A. V. : J'ai une formation de réalisateur, mais je conçois la production comme une extension de ma vision. J'ai suivi une formation de réalisateur, de scénariste et de producteur, et j'ai également travaillé comme ingénieur du son sur six longs métrages. Cette expérience technique m'a appris quelque chose de précieux : la réalisation cinématographique est un dialogue constant entre différentes sensibilités. Comprendre le fonctionnement de chaque domaine me permet de mieux gérer l'ensemble du processus.
Actuellement, je travaille sur un documentaire autour d'un ingénieur du son allemand de la nouvelle vague du cinéma allemand qui a découvert qu'il est un enfant qui a été volé en Slovénie durant la Seconde Guerre Mondiale, et que ses parents étaient allemands. Pour moi, toute l'histoire était folle, mais bon, le fait est qu'il voulait raconter son histoire. Il a été mon professeur de son pendant cinq ans et il m'a appelé pour me demander de raconter son histoire. Jusqu'à ses 75 ans, il avait peur de parler et chaque fois qu'il essayait d'aller en Allemagne, il tombait malade. J'ai une longue interview avec lui qui me sert de base pour ce film. Il a été élevé par des Allemands, il a grandi au Venezuela, étudié aux États-Unis et finit par s'installer au Costa Rica pendant 30 ans, formant toute une génération de techniciens du son ici, depuis les années 1990 et 2000. J'ai postulé pour la première fois en tant que productrice, réalisatrice et scénariste de ce documentaire au CRFIC Industry ; j'ai gagné en juin-juillet 2022 et il est décédé en octobre de la même année.
Au milieu de tout ça, je suis évidemment plus intéressée par la réalisation. J'ai pris en charge la production du film, parce que je sais comment le faire, mais aussi parce que j'ai un lien très fort avec l'histoire.

**DONNÉES FOURNIES**
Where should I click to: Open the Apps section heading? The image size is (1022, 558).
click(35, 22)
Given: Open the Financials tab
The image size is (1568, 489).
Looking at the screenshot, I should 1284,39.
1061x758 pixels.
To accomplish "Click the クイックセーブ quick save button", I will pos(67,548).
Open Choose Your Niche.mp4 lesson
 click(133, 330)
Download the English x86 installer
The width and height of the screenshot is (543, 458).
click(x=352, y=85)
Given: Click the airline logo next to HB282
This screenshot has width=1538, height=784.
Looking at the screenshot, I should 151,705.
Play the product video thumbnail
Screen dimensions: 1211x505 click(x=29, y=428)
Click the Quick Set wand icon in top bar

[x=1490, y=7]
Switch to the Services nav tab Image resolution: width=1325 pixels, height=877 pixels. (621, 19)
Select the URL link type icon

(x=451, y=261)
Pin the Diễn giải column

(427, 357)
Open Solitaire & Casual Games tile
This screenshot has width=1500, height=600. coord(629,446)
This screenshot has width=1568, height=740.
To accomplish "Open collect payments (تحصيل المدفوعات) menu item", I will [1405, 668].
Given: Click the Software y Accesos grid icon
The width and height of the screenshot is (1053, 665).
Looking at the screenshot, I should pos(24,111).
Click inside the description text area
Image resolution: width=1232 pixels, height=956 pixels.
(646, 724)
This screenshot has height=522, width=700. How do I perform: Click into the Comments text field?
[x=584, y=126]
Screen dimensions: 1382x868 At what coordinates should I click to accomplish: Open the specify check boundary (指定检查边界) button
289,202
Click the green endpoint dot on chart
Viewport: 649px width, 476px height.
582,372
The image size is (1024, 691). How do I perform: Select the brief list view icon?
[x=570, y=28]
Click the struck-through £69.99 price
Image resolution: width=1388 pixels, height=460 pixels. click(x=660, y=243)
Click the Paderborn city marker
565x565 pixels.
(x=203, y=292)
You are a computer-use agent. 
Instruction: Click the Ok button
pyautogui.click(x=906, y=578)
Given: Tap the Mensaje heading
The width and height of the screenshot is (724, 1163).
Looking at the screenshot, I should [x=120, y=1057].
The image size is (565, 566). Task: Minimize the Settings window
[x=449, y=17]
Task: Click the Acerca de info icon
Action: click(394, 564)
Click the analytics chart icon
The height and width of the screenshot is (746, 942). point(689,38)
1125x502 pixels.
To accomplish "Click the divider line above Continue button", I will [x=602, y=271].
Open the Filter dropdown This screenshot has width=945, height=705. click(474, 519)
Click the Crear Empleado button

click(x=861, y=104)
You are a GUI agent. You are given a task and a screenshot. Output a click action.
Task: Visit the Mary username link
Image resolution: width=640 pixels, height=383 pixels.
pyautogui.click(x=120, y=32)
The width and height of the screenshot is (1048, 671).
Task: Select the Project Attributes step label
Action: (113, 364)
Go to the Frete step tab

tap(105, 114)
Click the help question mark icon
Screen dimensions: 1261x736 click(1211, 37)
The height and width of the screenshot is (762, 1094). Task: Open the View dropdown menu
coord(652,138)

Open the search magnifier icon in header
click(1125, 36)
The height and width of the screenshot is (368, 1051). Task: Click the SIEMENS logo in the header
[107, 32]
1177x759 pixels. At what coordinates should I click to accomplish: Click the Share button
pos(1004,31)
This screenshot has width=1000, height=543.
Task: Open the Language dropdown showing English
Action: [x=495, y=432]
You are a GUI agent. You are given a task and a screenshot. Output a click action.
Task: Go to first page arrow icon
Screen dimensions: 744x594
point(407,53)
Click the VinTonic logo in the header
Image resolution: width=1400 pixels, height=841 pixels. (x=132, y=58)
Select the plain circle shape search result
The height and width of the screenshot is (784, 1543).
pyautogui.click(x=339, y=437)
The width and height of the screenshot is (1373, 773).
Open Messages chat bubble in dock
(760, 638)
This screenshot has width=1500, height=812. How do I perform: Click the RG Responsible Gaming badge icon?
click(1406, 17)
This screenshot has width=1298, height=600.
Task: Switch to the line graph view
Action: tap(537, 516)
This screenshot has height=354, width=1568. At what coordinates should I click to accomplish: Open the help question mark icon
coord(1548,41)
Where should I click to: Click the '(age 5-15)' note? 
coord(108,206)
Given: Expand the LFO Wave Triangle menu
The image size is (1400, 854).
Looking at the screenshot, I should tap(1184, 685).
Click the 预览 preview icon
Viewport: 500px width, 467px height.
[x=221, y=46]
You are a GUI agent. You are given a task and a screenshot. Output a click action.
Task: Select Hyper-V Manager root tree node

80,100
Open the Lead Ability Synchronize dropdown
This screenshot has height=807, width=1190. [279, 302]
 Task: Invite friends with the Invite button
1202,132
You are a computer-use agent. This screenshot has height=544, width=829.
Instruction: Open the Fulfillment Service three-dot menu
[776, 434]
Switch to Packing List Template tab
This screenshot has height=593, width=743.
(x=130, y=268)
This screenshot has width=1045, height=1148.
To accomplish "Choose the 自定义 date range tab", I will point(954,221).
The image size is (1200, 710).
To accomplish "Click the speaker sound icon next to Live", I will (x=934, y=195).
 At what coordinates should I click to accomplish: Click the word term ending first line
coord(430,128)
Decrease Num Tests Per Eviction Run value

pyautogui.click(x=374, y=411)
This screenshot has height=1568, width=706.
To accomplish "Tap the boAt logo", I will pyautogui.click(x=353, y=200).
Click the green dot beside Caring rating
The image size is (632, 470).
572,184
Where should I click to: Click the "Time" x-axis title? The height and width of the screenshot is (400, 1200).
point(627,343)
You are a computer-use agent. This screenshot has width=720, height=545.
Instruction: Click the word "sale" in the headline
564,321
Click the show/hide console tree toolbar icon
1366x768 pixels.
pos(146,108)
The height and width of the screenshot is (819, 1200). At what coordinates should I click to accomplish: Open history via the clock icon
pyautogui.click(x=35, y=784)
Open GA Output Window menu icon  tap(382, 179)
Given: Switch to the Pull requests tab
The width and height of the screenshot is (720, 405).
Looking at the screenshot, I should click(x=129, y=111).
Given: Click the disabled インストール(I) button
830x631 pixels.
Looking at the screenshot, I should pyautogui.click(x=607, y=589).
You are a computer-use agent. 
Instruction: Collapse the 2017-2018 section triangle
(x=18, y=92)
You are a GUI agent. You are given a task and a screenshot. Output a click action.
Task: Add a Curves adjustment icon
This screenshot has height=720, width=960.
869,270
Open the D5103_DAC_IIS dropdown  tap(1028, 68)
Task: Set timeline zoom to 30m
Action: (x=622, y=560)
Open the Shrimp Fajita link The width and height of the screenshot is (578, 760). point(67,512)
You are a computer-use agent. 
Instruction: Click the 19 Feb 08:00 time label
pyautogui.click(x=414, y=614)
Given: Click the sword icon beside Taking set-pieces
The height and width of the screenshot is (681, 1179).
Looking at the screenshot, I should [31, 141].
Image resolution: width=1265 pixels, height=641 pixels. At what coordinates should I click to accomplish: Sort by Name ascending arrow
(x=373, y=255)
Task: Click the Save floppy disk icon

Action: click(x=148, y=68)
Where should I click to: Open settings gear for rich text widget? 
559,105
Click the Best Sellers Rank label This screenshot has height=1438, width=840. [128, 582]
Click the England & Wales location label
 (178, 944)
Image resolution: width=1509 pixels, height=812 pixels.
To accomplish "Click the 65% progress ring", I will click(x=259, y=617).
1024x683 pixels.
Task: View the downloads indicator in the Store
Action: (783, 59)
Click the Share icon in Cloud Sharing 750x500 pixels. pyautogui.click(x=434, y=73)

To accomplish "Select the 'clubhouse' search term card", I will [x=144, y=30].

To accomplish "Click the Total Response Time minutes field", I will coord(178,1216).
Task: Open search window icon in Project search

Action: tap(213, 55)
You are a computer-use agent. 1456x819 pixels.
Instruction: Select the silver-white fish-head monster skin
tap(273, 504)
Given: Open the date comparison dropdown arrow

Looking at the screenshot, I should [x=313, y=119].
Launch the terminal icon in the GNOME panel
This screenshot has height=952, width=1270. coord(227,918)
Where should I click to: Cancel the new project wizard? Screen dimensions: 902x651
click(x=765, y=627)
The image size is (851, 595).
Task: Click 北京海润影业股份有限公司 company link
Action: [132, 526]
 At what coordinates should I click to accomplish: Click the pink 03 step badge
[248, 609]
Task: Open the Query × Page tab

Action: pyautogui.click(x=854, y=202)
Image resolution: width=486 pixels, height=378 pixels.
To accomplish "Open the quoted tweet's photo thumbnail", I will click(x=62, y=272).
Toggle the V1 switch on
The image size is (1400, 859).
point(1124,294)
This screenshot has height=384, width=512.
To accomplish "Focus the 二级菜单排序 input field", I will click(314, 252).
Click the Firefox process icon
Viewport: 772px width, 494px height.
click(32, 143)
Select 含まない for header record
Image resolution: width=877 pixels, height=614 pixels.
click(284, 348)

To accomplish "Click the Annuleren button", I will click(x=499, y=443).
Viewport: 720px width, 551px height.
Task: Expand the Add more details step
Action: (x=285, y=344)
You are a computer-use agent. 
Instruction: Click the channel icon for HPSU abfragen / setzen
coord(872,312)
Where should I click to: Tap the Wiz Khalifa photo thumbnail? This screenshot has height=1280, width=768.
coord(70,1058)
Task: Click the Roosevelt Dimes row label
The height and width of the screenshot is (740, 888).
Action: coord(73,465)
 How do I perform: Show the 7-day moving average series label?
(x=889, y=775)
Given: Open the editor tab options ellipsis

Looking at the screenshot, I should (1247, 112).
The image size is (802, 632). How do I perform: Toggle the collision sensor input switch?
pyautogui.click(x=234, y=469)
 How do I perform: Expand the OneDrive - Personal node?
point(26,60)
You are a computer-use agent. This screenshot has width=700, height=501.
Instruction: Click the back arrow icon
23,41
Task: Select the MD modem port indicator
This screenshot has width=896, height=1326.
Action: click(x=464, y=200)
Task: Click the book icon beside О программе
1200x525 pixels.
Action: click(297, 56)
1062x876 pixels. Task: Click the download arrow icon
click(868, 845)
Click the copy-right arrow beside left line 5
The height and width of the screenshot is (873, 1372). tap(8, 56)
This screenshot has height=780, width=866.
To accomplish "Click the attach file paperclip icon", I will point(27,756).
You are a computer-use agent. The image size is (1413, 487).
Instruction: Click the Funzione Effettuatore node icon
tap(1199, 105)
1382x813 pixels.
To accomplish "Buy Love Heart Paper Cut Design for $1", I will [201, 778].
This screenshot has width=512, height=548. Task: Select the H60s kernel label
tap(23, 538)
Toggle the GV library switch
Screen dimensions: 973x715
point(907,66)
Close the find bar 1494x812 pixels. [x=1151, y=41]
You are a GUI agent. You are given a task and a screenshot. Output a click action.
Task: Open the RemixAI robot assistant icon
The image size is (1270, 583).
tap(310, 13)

**CONSIGNES**
[a] Les affirmations (i), (ii) et (iii) concordent-elles avec l'entretien sur le documentaire consacré à l'ingénieur du son ? Répondez par oui ou par non et citez chaque fois les mots décisifs du texte. (i) L'ingénieur du son s'est installé au Costa Rica pendant 30 ans. (ii) L'ingénieur du son est décédé avant que le projet ne soit primé au CRFIC Industry. (iii) La personne interrogée a travaillé comme ingénieur du son sur six longs métrages.
[b] Prolongez l'entretien sur le documentaire consacré à l'ingénieur du son à partir de sa dernière phrase.

**RÉPONSES ATTENDUES**
[a]
(i) Oui : « finit par s'installer au Costa Rica pendant 30 ans ».
(ii) Non : « j'ai gagné en juin-juillet 2022 et il est décédé en octobre de la même année ».
(iii) Oui : « j'ai également travaillé comme ingénieur du son sur six longs métrages ».

[b]
L'important maintenant, c'est de voir la logistique et tout ce dont j'ai besoin pour filmer. J'ai le matériel, une équipe, j'ai tout mon équipement son. Il est essentiel pour moi que les problèmes techniques ne limitent pas notre possibilité de raconter des choses. Comme j'ai fait du cinéma documentaire à Cuba, à la suite d'une formation dans une école très bonne, je connais les ressources pour inventer les moyens de la mise en scène appropriés.
Mais ce qui me touche le plus, c'est l'écriture, l'imagination et le tournage. Je développe actuellement Calor, un court métrage sur l'enfance et l'éveil sexuel féminin en République dominicaine dans les années 1990. Et Dos Veranos, une fiction sur les grossesses adolescentes et le droit à l'avortement dans le même pays, dont le scénario est déjà disponible.
Ces deux projets naissent d'expériences intimes, mais s'intéressent aux structures sociales qui nous conditionnent encore. J'écris à partir de mes peurs, de mes désirs et de mes contradictions. Je m'intéresse à un cinéma sensoriel, poétique et symbolique qui parle aux corps, qui n'explique pas, qui provoque. Et qui naît d'ici, de notre région latino-américaine, avec nos voix et notre esthétique.